Aner Govrin & Sharon Ziv-Beiman


a conversation with

Alicia F. Lieberman

Speaking the Unspeakable

Alicia F. Lieberman

The conversation will take place on Sunday,

December 12th, 7:30pm (Israel Time; UTC+2)     

and will be available via ZOOM.

Participation fee: 17$ or 15€

Alicia Lieberman is the senior developer of Child-Parent Psychotherapy (CPP),   a relationship-based, trauma-informed treatment for infants, toddlers, and preschoolers who are experiencing mental health problems or are at risk for such disturbances.
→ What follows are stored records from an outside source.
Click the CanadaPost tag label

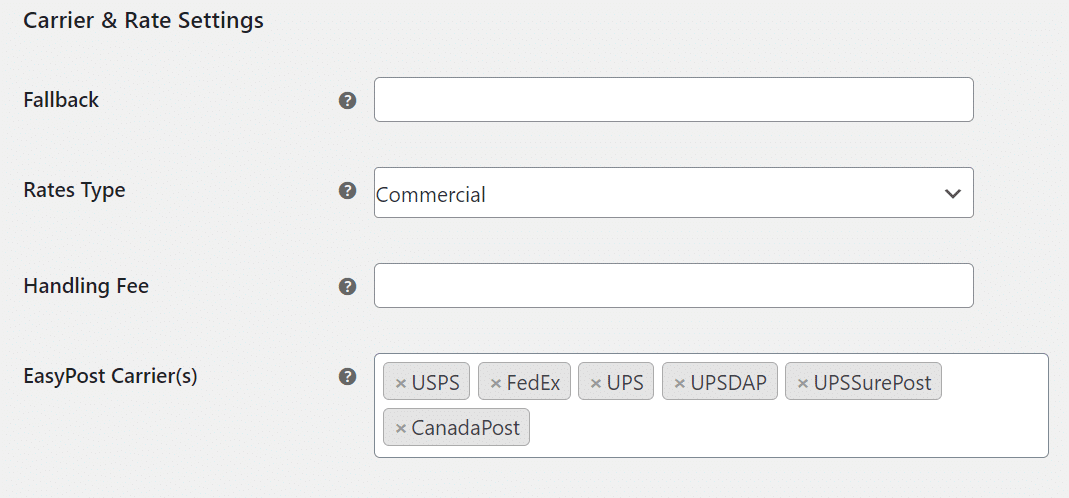[465, 429]
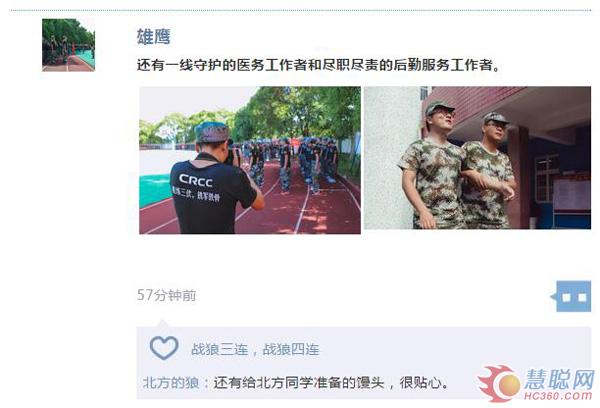Click the flame swirl emblem of 慧聪网 logo

(499, 384)

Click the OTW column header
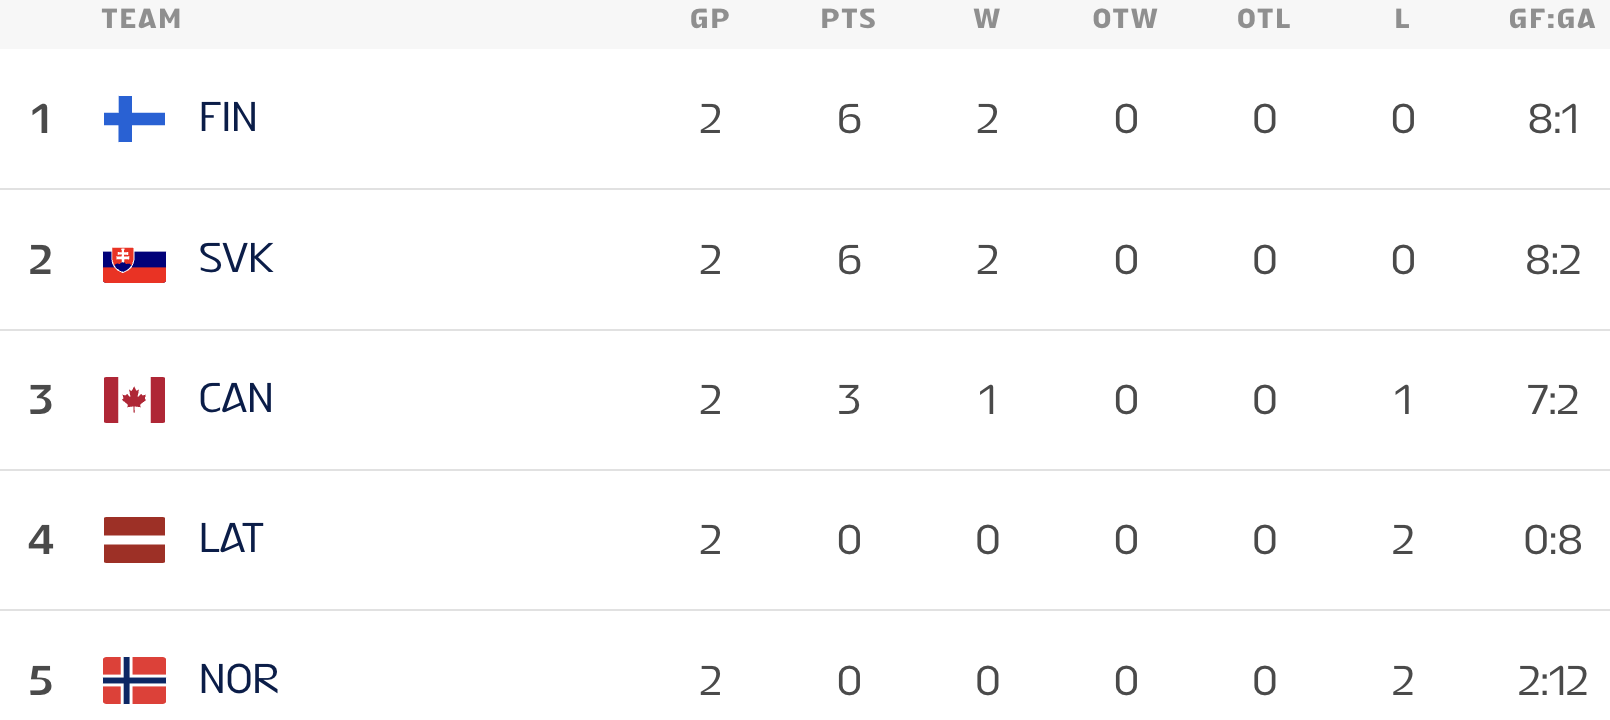1125,19
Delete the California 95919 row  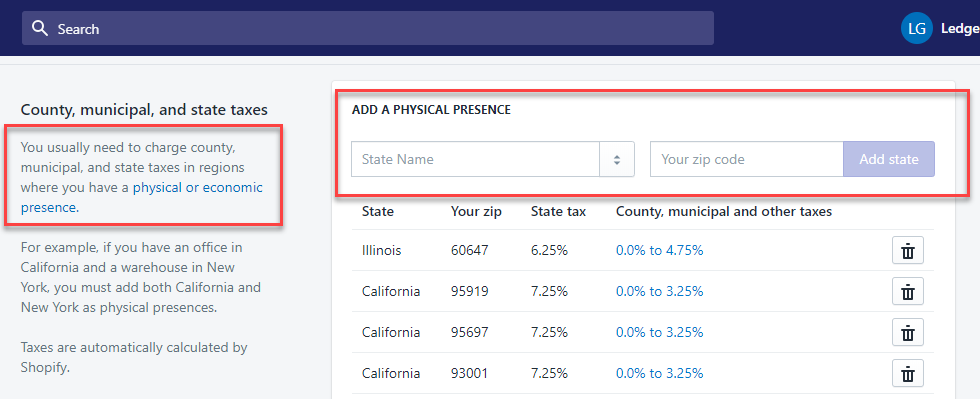908,291
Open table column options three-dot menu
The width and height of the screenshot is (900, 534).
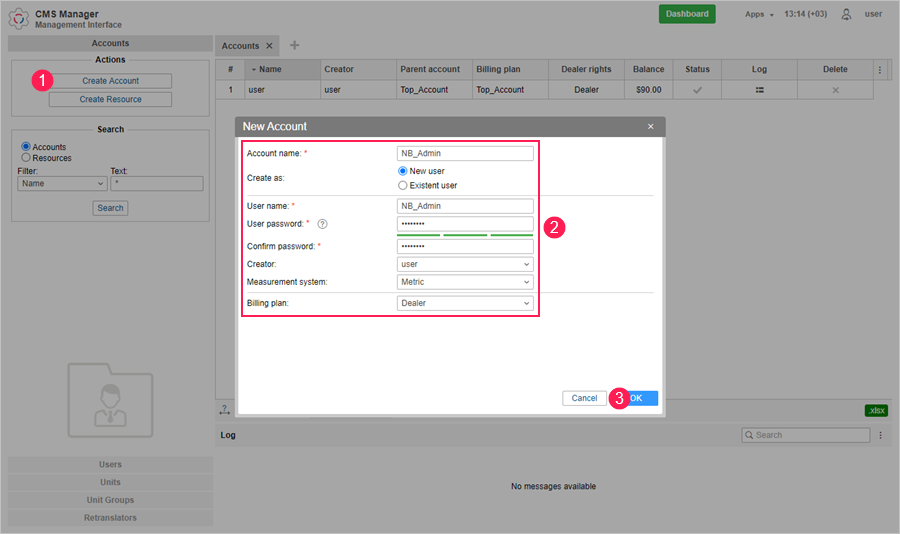tap(880, 70)
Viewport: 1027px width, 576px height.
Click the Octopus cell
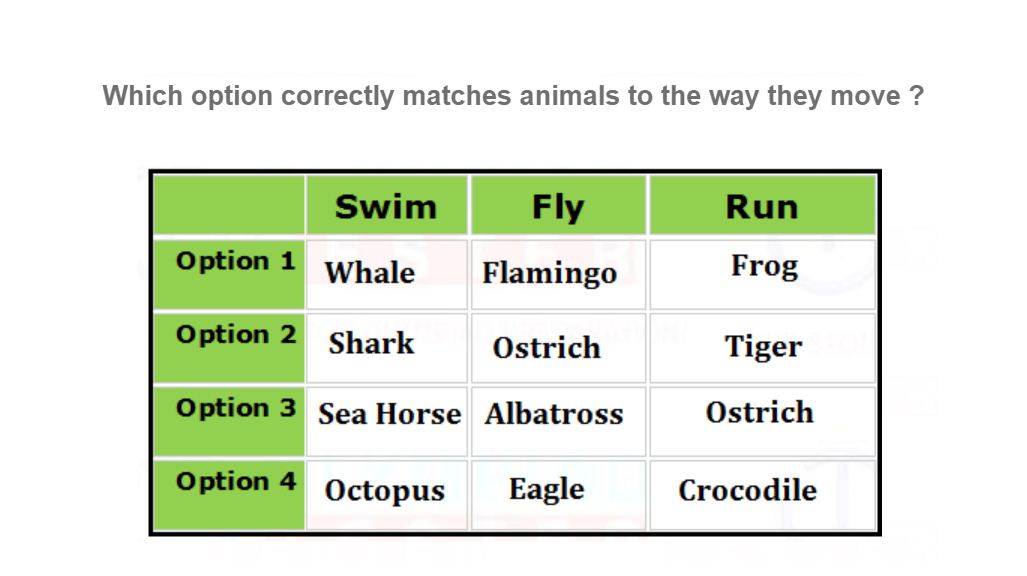385,491
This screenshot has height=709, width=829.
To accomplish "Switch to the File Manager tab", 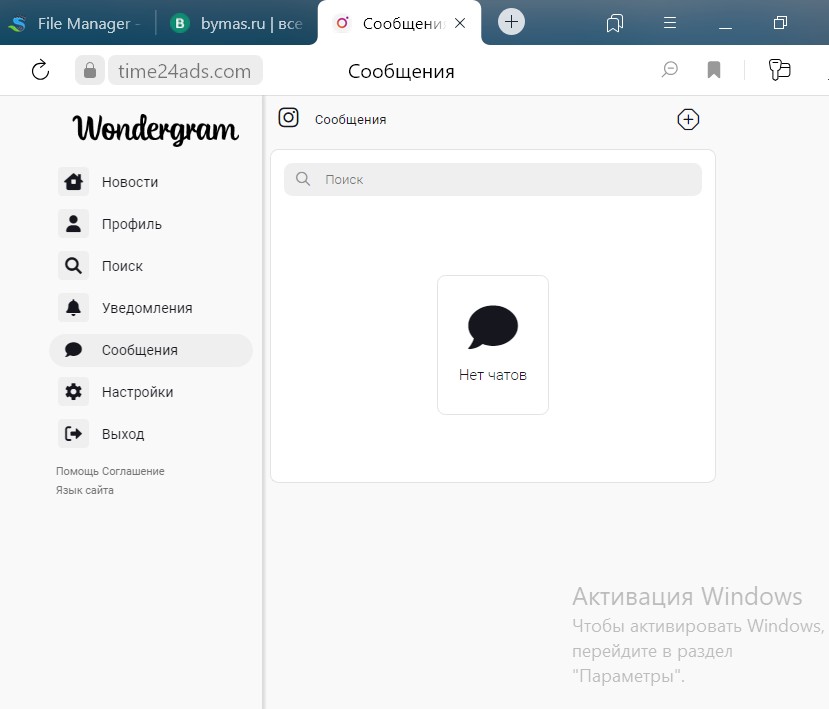I will [78, 23].
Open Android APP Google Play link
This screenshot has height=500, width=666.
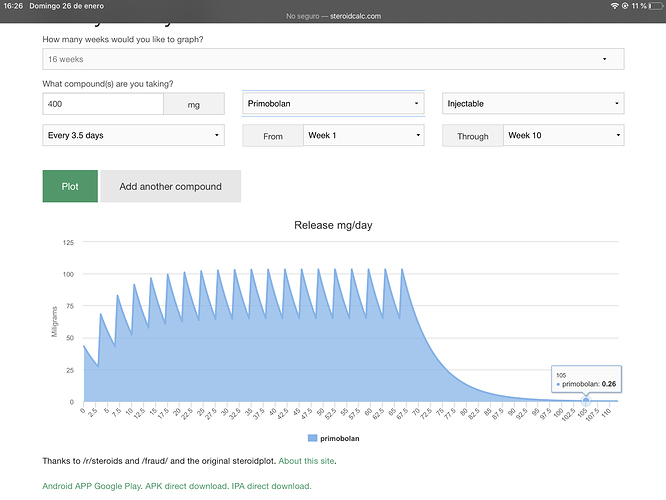93,486
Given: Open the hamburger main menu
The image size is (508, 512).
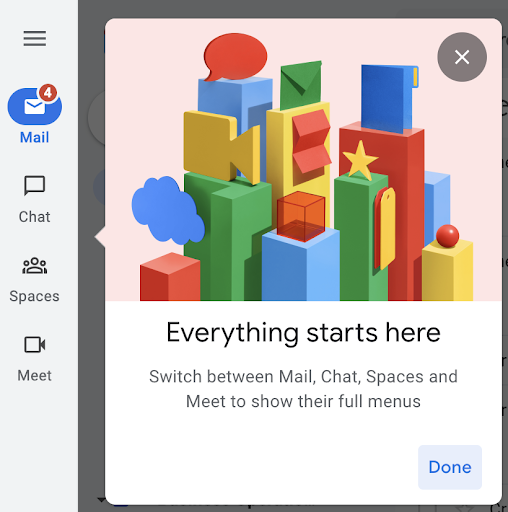Looking at the screenshot, I should tap(35, 39).
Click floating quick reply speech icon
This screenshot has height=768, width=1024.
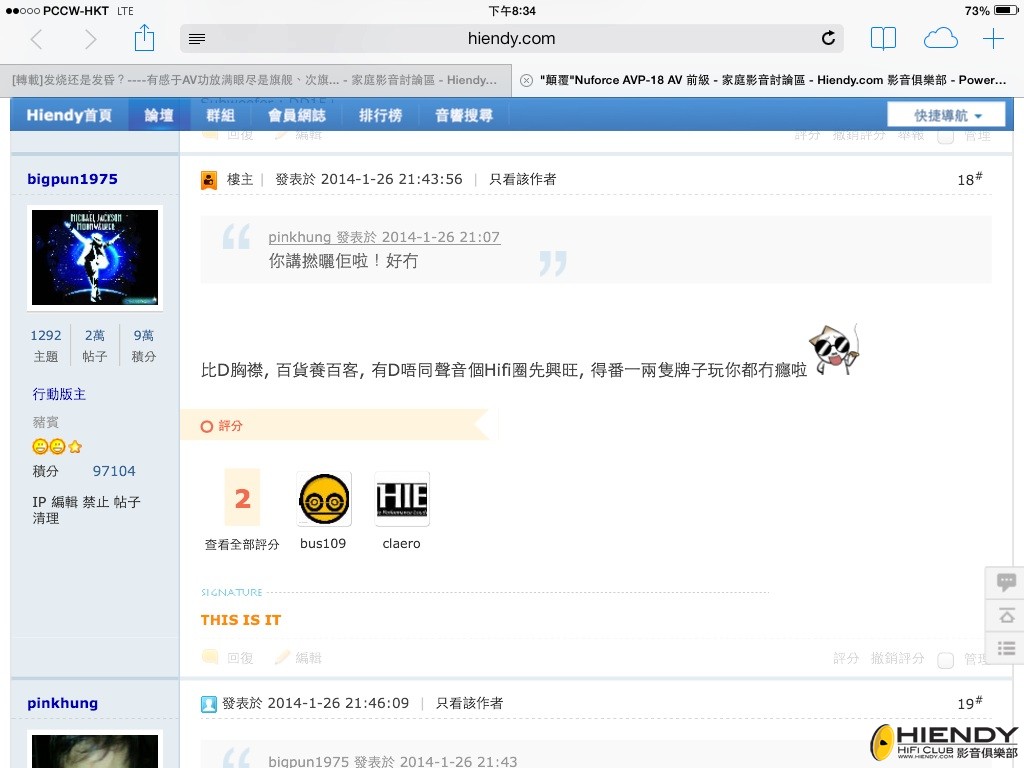[1006, 582]
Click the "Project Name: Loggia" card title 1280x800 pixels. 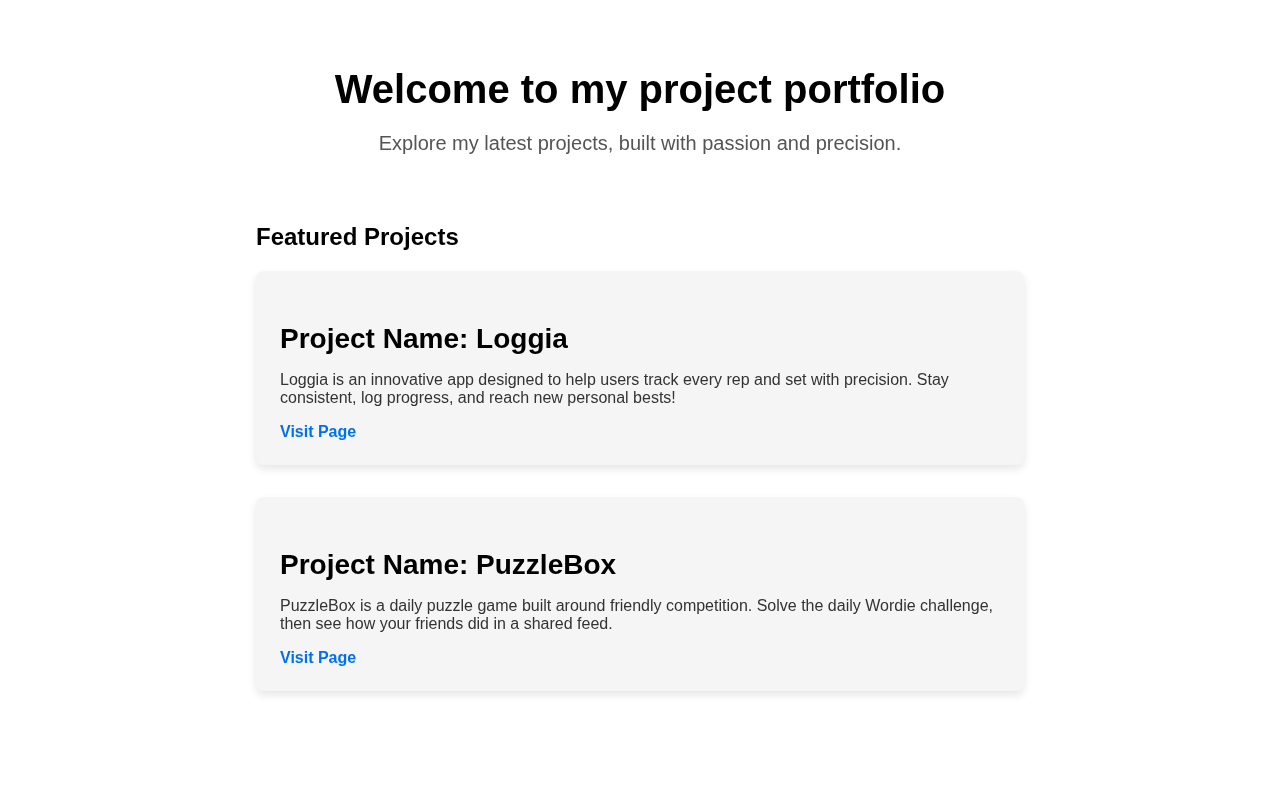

Usually, these disturbances are caused by exposure to traumatic events, environmental adversities, parental mental illness, maladaptive parenting practices, and/or discordant parent-child temperamental styles.

CPP starts with a four- to six-session assessment and engagement period. This introductory stage constitutes the foundational phase of treatment and includes individual sessions with the parent, with the goal of co-creating a treatment plan based on a shared understanding of the child's needs.

Within treatment, CPP makes use of a variety of intervention modalities such as: translating behavioral meanings, using play, physical contact, and language, modeling appropriate protective behavior, insight-oriented interpretation, addressing traumatic reminders, retrieving benevolent memories, and emotional support. 

 

CPP is psychoanalytically oriented, but it integrates many perspectives such as attachment theory, developmental psychopathology, the field of adult-child trauma, and CBT.

In this event Aner Govrin and Sharon Ziv-Beiman will discuss with Alicia Lieberman the principles of CPP, trauma in early age, reaactment of the parent's trauma in his or her relation to the infant, kinds of trauma and their impact on mental health, different intervention modalities, the challenges of openly talking with children and parents about their traumatic events.

Alicia F. Lieberman, Ph.D., is Irving B. Harris Endowed Chair in Infant Mental Health, Professor and Vice Chair for Faculty Development at UCSF Department of Psychiatry, and director of the Child Trauma Research Program at Zuckerberg San Francisco General Hospital.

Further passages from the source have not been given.